How is functional PNETS diagnosed

How should functional PNETS be imaged?

Given the small size of many functional PNETs, preoperative localization can be difficult. Multiphasic CT or MRI is often the first imaging modality pursued. Somatostatin receptor scintigraphy (octreotide scan) is highly sensitive (60%–90%) in locating most PNETs and is especially useful in identifying metastatic disease but is less sensitive for insulinomas because of their low level of expression of type 2 somatostatin receptors. An emerging imaging technique is the use of gallium-labeled radioligands (e.g., 68Ga-DOTATATE and 68Ga-DOTATOC), for which uptake is measured with positron emission tomography/CT. This technology has been shown to be superior to standard imaging (CT, MRI, octreotide scanning) in the detection of primary NETs and metastases in multiple studies (sensitivity and specificity of 97% and 92%, respectively).
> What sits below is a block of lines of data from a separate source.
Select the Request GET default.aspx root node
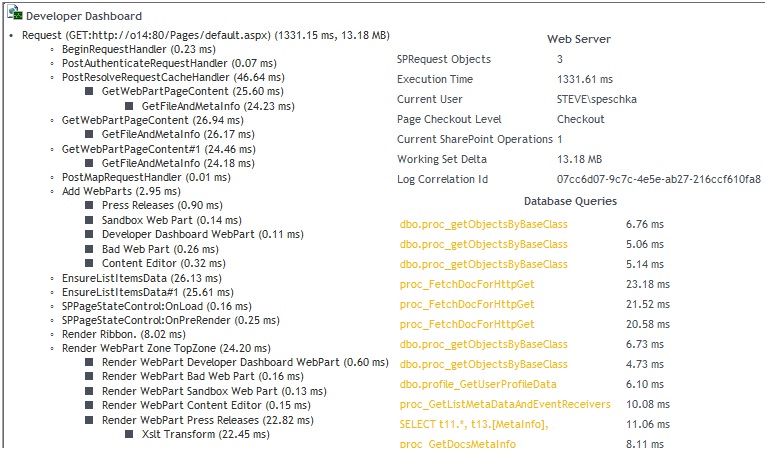pyautogui.click(x=205, y=35)
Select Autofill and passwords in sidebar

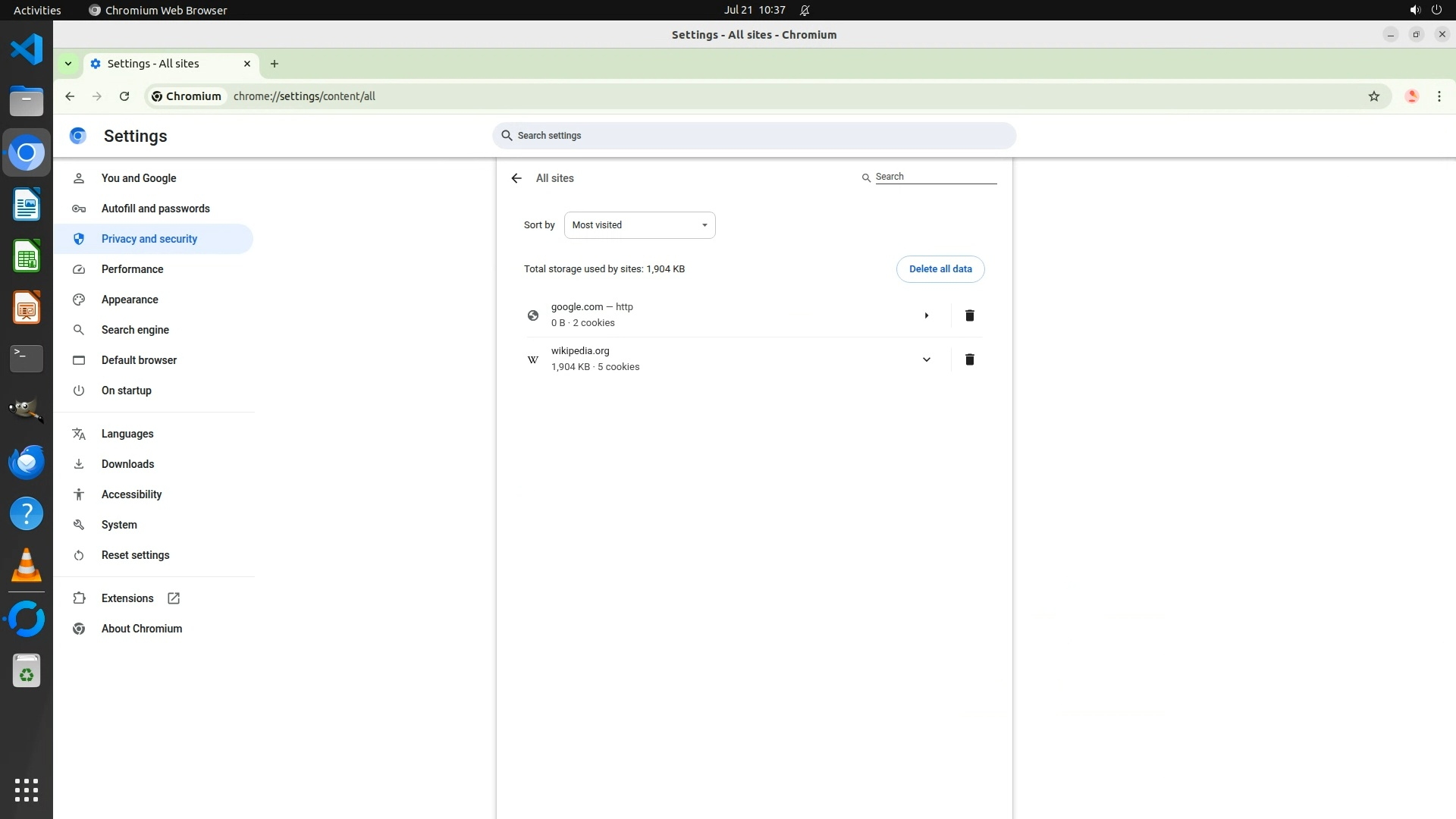155,209
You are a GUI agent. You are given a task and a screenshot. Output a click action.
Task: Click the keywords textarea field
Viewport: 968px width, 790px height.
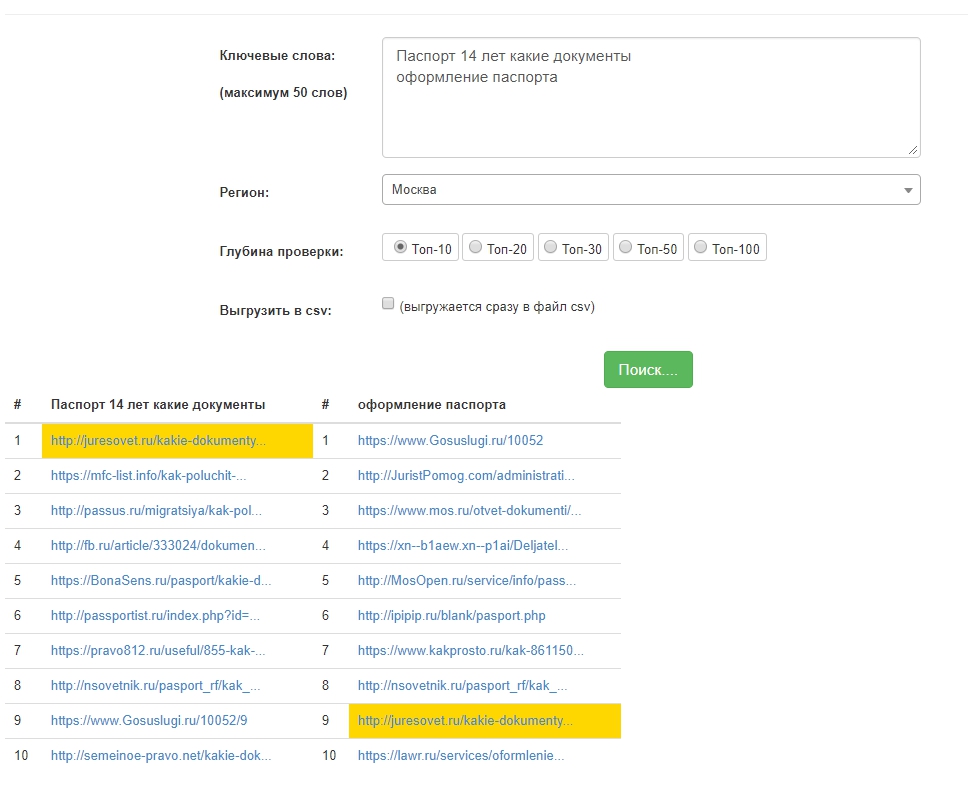click(x=650, y=97)
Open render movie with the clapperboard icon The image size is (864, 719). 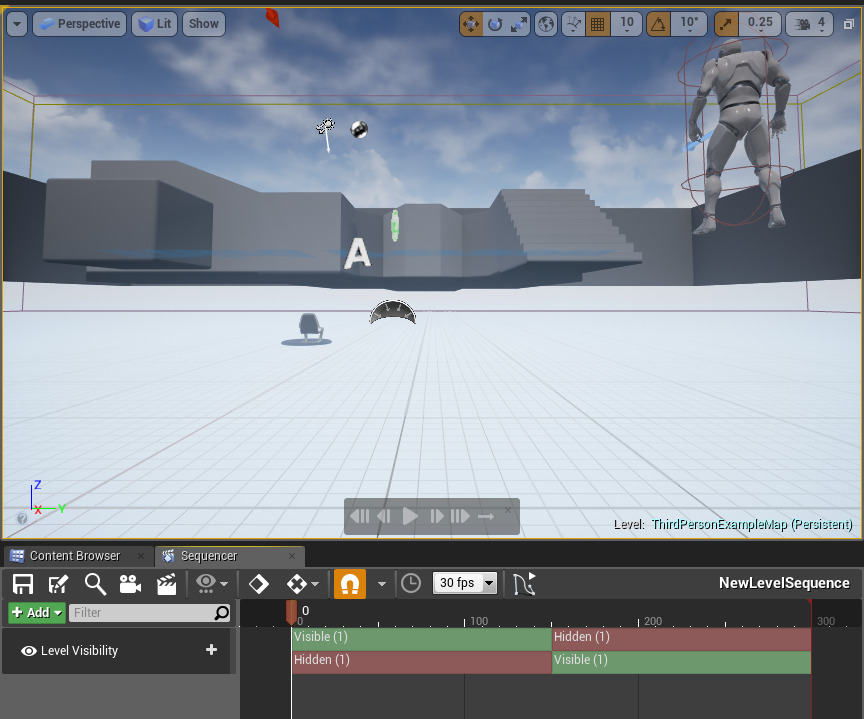point(166,584)
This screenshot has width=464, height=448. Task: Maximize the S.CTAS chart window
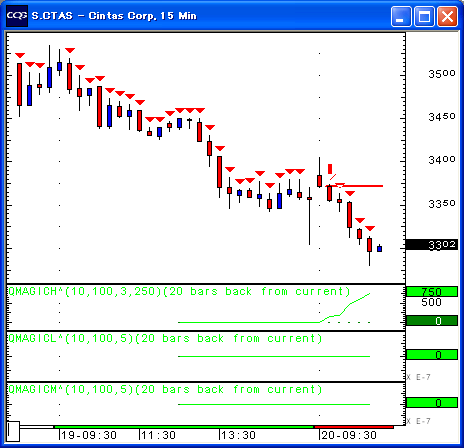click(x=424, y=16)
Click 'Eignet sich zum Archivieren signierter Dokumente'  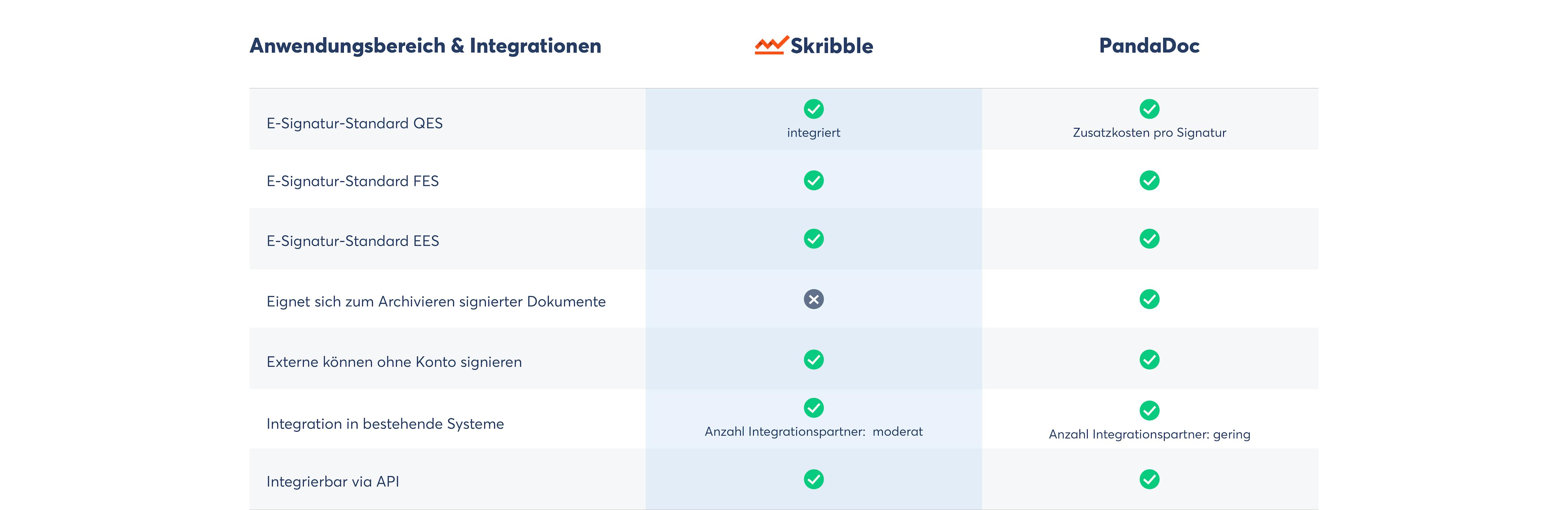coord(436,302)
Endoscopic ultrasonography has also emerged as a valuable imaging modality (sensitivity and specificity of 82% and 92%, respectively), particularly for small insulinomas often missed on CT, and has the added advantage of the ability to perform a biopsy and even tattoo lesions to aid in identification during minimally invasive surgical approaches. Provocative arterial stimulation studies (secretin for gastrinomas and calcium for insulinomas) with hepatic venous sampling have higher sensitivity than portal vein sampling and have, therefore, replaced it; however, their invasiveness and ability to only regionalize a tumor make them less desirable options for localization.